• [BRIEF]: Repeat the entries shown below with every word and mark intact.

• [AVAILABLE RECORDS]:
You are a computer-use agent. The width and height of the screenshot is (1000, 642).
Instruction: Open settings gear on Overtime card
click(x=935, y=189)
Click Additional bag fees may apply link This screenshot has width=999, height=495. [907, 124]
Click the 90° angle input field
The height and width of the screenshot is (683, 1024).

• [WRITTEN RESPONSE]:
You are a computer-use agent. The width and height of the screenshot is (1000, 642).
Instruction: Open settings gear on Overtime card
click(x=935, y=189)
Click Additional bag fees may apply link This screenshot has width=999, height=495. [907, 124]
Click the 90° angle input field
The height and width of the screenshot is (683, 1024).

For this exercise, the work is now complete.